Abstract FR:

Cette thèse a été réalisée sur des tranches fines de cervelet de rat ou souris, maintenues en survie in vitro, en utilisant la technique de patch clamp ainsi que des mesures de calcium par fluorométrie. Nous avons tout d'abord démontré la modulation par des facteurs purement pré-synaptiques de la dépression synaptique à long terme (DLT) entre fibres parallèles (FPs) et cellules de Purkinje (CPs) dans le cervelet de rongeur, phénomène jusqu'alors considéré comme essentiellement post-synaptique. Nous avons en effet montré que l'activation des récepteurs cannabinoides CB1, situés sur les terminaisons des FPs, entraîne une diminution de la probabilité de libération du glutamate (PR) par ces fibres ainsi qu'une diminution de l'amplitude de la DLT aux synapses FPs/CPs. Cette réduction d'amplitude de la DLT est également observée en présence d'autre facteurs qui diminuent eux aussi Pr aux terminaisons des FPs. Dans la deuxième partie de cette étude, nous avons étudié les mécanismes mis en jeu lors de l'activation des récepteurs métabotropiques du glutamate de type I (mGluR1) qui sont impliqués dans l'induction de la DLT. Bien qu'ils soient post-synaptiques, l'activation de ces récepteurs entraîne paradoxalement des modifications pré-synaptiques. Nous avons démontré que l'activation des récepteurs mGluR1 sur les CPs provoque des augmentations de calcium pré-synaptique au niveau des fibres parallèles. Le profil pharmacologique de ces augmentations de calcium pré-synaptiques, ainsi que les effets des agonistes de mGluR1 sur les courants excitateurs enregistrés dans les CPs indiquent que ces cellules libèrent du glutamate quand les récepteurs mGluR1 qu'elles expriment sont activés. Ce glutamate active alors de façon rétrograde des récepteurs ionotropiques situés sur les FPs.
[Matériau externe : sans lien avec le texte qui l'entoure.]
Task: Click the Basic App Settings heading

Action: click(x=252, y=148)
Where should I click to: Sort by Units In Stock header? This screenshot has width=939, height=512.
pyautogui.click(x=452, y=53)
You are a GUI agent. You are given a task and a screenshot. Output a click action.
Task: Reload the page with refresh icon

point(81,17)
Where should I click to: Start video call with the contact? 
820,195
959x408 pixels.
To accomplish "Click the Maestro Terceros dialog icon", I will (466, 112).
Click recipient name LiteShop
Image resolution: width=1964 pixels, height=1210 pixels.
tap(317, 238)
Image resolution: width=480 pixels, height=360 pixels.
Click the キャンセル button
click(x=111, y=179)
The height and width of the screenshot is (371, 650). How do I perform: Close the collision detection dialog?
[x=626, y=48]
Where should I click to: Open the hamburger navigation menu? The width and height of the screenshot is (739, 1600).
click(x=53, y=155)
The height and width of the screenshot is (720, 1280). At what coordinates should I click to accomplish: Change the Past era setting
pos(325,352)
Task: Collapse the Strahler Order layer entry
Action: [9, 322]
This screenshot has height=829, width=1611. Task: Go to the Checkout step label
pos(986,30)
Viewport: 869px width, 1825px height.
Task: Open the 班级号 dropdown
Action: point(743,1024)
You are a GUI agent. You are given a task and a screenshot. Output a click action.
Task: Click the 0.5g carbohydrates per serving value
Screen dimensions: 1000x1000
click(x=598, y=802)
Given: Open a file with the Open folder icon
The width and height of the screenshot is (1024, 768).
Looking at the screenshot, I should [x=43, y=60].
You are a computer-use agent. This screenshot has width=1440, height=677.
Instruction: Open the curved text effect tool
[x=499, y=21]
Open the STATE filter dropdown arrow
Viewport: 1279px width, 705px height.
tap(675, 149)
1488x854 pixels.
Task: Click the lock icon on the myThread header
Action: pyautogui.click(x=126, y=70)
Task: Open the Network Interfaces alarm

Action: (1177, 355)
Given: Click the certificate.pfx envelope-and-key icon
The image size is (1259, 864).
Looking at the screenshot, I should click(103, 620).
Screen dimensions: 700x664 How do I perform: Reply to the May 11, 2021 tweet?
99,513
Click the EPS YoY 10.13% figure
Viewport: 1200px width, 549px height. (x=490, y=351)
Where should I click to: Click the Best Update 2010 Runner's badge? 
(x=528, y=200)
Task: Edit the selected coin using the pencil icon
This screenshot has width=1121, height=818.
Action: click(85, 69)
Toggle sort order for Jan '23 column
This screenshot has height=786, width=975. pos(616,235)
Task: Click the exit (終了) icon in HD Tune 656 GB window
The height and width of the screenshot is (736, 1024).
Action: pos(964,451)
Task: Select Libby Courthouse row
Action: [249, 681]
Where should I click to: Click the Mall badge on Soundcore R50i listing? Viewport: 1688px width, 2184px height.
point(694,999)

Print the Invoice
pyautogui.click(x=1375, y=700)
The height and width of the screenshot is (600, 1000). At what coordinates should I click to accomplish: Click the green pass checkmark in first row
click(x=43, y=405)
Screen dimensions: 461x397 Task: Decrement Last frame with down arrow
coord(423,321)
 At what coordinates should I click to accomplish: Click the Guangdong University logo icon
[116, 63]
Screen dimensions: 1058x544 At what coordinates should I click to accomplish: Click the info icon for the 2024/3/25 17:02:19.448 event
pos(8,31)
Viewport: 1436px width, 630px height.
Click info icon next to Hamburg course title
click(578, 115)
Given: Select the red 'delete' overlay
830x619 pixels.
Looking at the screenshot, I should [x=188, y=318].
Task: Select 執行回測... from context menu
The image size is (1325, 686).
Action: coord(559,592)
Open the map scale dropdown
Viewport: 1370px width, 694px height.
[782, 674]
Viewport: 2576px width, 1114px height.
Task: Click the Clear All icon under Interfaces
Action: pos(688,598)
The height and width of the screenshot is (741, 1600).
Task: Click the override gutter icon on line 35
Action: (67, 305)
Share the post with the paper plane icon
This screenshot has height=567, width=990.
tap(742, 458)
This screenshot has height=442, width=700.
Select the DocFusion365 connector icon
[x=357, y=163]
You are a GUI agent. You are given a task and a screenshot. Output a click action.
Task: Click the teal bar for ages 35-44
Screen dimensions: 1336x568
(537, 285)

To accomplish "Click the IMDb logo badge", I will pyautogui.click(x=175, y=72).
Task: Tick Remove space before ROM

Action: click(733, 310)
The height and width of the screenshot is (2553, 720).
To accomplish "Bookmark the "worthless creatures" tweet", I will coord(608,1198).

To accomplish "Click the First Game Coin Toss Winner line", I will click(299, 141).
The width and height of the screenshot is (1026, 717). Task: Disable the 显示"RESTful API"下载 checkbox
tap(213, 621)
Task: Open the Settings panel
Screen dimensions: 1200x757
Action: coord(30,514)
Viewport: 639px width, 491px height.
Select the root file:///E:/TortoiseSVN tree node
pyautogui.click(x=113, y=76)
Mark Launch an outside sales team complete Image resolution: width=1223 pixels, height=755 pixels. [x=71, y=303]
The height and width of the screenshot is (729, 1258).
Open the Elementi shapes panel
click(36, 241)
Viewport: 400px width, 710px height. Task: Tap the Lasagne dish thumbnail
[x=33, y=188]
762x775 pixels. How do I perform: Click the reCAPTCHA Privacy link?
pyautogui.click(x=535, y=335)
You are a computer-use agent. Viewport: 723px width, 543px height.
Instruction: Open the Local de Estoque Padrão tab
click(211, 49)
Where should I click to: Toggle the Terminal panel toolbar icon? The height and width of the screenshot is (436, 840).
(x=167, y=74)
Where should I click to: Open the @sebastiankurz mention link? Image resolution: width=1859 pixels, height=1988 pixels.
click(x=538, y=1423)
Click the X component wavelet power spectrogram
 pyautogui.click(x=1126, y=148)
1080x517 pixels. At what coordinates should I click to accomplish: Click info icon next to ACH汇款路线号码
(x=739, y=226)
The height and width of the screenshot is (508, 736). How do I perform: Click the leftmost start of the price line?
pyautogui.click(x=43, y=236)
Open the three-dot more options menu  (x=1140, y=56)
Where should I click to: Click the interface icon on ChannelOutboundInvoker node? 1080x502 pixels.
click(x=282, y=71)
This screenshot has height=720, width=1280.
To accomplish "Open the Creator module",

Cet effet rétrograde pré-synaptique est à l'origine de la dépression des réponses synaptiques entre CPs et FPs qui est observée lors de l'activation de mGluR1. Enfin, au cours de cette thèse, une souris transgénique déficient en récepteurs mGluR1 a été utilisée, nous discutons avec l'exemple des deux dernières publications présentées dans ce manuscrit, les limites de l'utilisation de la technique de transgénèse à l'étude des fonctions d'un récepteur.